Ürün geliştirme (ür-ge) süreci ürünün pazara sunulması ile sona ermez. Ürünün pazara girişinden 1-1,5 yıl kadar sonra süreç, ürün ve sunuşla ilgili bir değerlendirme yapılır. Projenin başlangıçtaki beklentileri ne ölçüde karşıladığı bulunmaya çalışılır. Ayrıca proje sonucunda hangi derslerin öğrenildiği ile proje takımının performansının ne olduğu araştırılır. Bundan sonra proje takımı dağıtılarak ür-ge projesi sona erdirilir.
Hatırlanacağı gibi bir ür-ge süreci (ür-ge projesi); fikrin bulunması, kapsamın belirlenmesi, işin kurgulanması, geliştirme, sınama ve doğrulama, pazara sunuş şeklindeki altı aşamadan oluşur. Ür-ge projesini oluşturan her aşamanın sonunda önünde (sonraki aşamanın başında) bir kontrol noktası (kapı, geçit) bulunur. Bu kontrol noktasında bir yandan o aşamanın kalite denetimi yapılırken, diğer yandan projenin devam edilip edilmeyeceğine ya da iyileştirme gerekip gerekmediğine karar verilir. Şu iki soruya cevap aranır: Doğru projeyi mi yapıyoruz? Projeyi doğru mu yapıyoruz? Projenin her kontrol noktasında proje takımı bu projeden sorumlu üst yönetim ile ‘yüzleşir’. Bu yüzleşmede proje takımı gelinen nokta için üst yönetimden onay ve devam edebilmek için kaynak ister. Üst yönetim ulaşılan durumu yeterli bulursa projeye devam için onay verir, iyileştirmeler isteyebilir veya projenin sona erdirilmesini kararlaştırır.
Her iki aşama arasındaki kontrol noktası aynı zamanda ‘Yap veya Vazgeç’ noktası olarak da anılır. Her kontrol noktasında proje takımının üst yönetime hangi çıktıları sunacağı önceden belirlenmiştir. Projenin devam etmesi için hangi kriterlerin ve önceliklerin sağlanması gerektiği projenin hazırlanması sırasında öngörülmüştür. Belirlenecek kriterlerin kullanımı kolay, gerçekçi ve iyi ile kötüyü ayırt etmeye uygun olması gerekir. Birinci gruptaki kriterler ürünün karşılaması gereken zorunlu özellikleri araştırır. Bu kriterlerin sağlanamaması durumunda projeye deva edilmez. Bunlar arasında kurumsal stratejilere uygunluk, teknik yapılabilirlik, çevre – sağlık – güvenlik şartları, pozitif getiri gibi kriterler bulunur. İkinci gruptaki kriterler ise yüksek oranda istenen özellikleri araştırır. Bu kriterler (örneğin 0-10 arası) puanlama yoluyla değerlendirilir. Bunlar arasında stratejik uygunluk ve önem, ürün üstünlüğü, pazar çekiciliği, temel yeteneklerden yararlanma, teknik yapılabilirlik, alınan riske karşı muhtemel getiri gibi kriterler yer alır.

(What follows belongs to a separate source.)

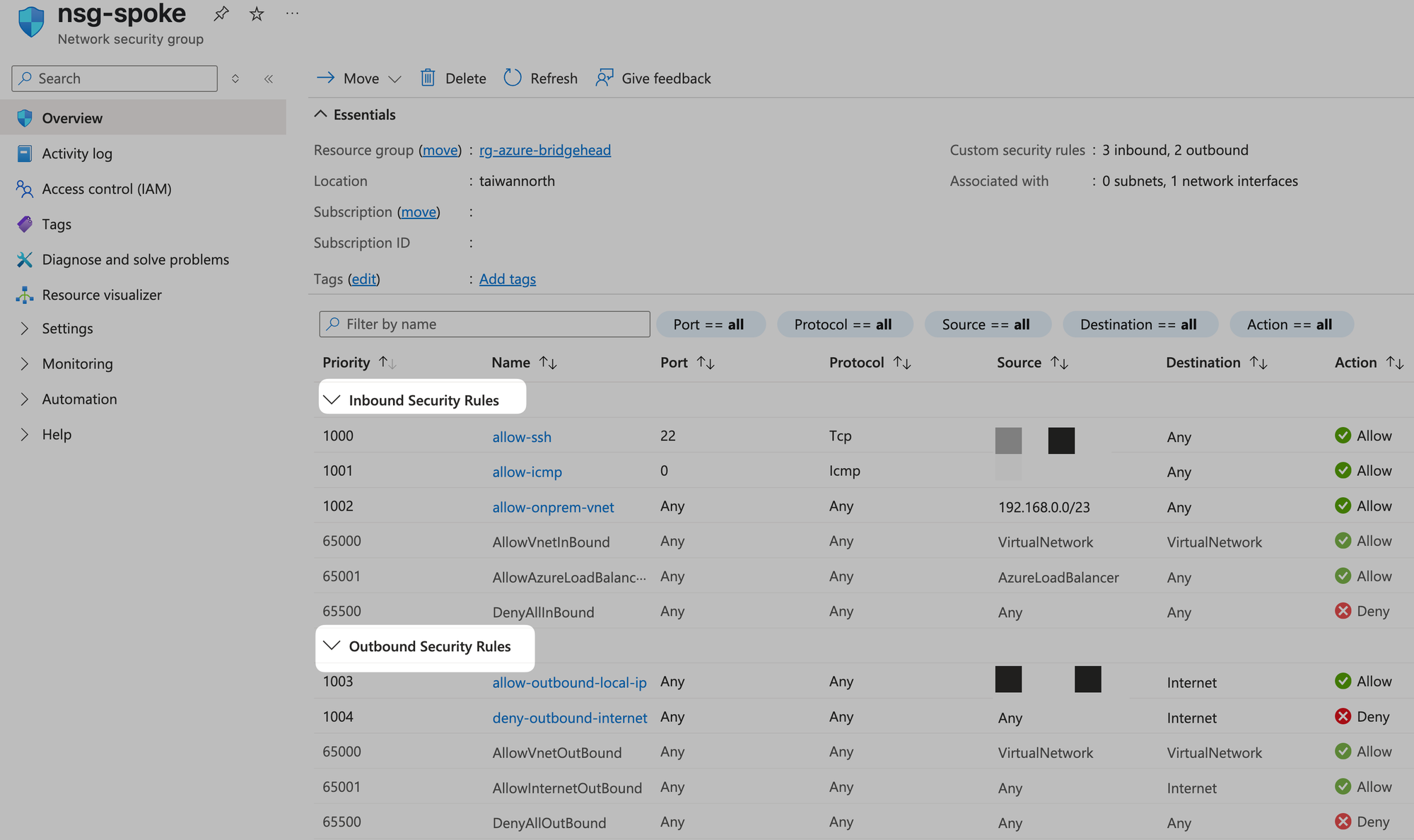Open Give feedback from the toolbar
This screenshot has width=1414, height=840.
click(653, 78)
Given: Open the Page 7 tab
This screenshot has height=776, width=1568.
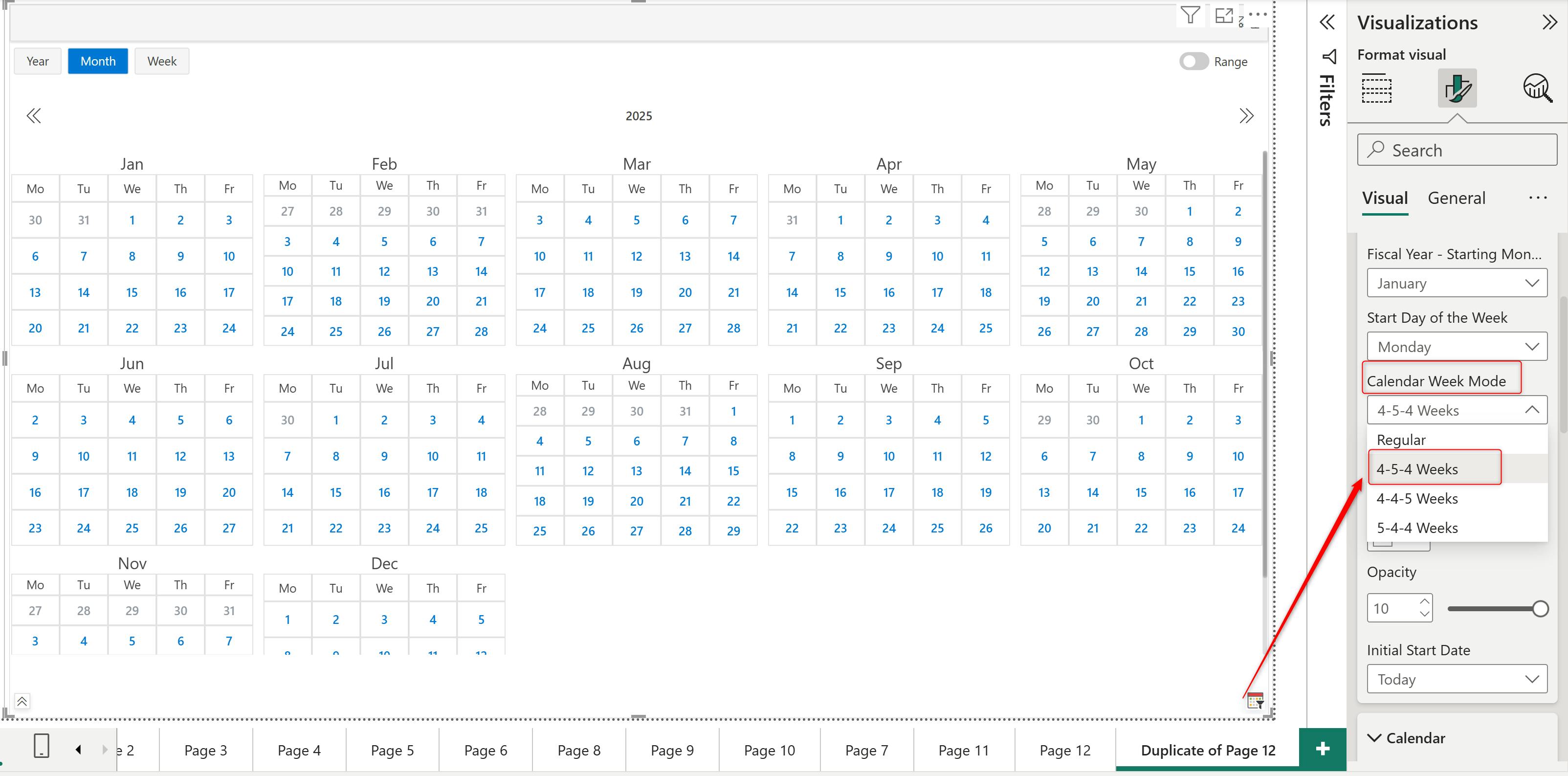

Burada anlatılan yaklaşım, ürün geliştirme konusunda genel özellikleri içeren bir modeldir. Sektörün ve ürünün özelliğine göre bazı aşamalarda değişiklikler yapılması gerekebilir. Anlatılan yaklaşımın ürün geliştirme konusunda sağladığı bazı avantajlar olduğunu söyleyebiliriz. Örneğin ürün geliştiriciye (geleneksel Çağlayan Yöntemi’ne oranla) problemleri çok geç olmadan tanımlama ve önlem alma imkânı tanır. Başarısız olabilecek projeler, bu modelin sistemli kullanımı sayesinde daha baştan kolayca elenebilir. Büyük olarak nitelenebilecek ür-ge projelerinde bu tür yaklaşımların bir başka yönü ortaya çıkar. Karmaşık olabilecek bir ür-ge sürecini yalınlaştırarak bir dizi iyi tanımlı adımdan oluşan, kural temelli bir proje yaklaşımına dönüştürür. Eğer böyle bir ür-ge modele maliyet ve finansman analizleri eklemlenirse potansiyel ürün projelerini geliştirmenin ekonomik yapılabilirliği konusunda enformasyon sağlar. Dolayısıyla ür-ge projesinin bu sürece katılacak (fon sağlayıcılar gibi) paydaşların değerlendirme yapmalarını ve karar vermelerini kolaylaştırır.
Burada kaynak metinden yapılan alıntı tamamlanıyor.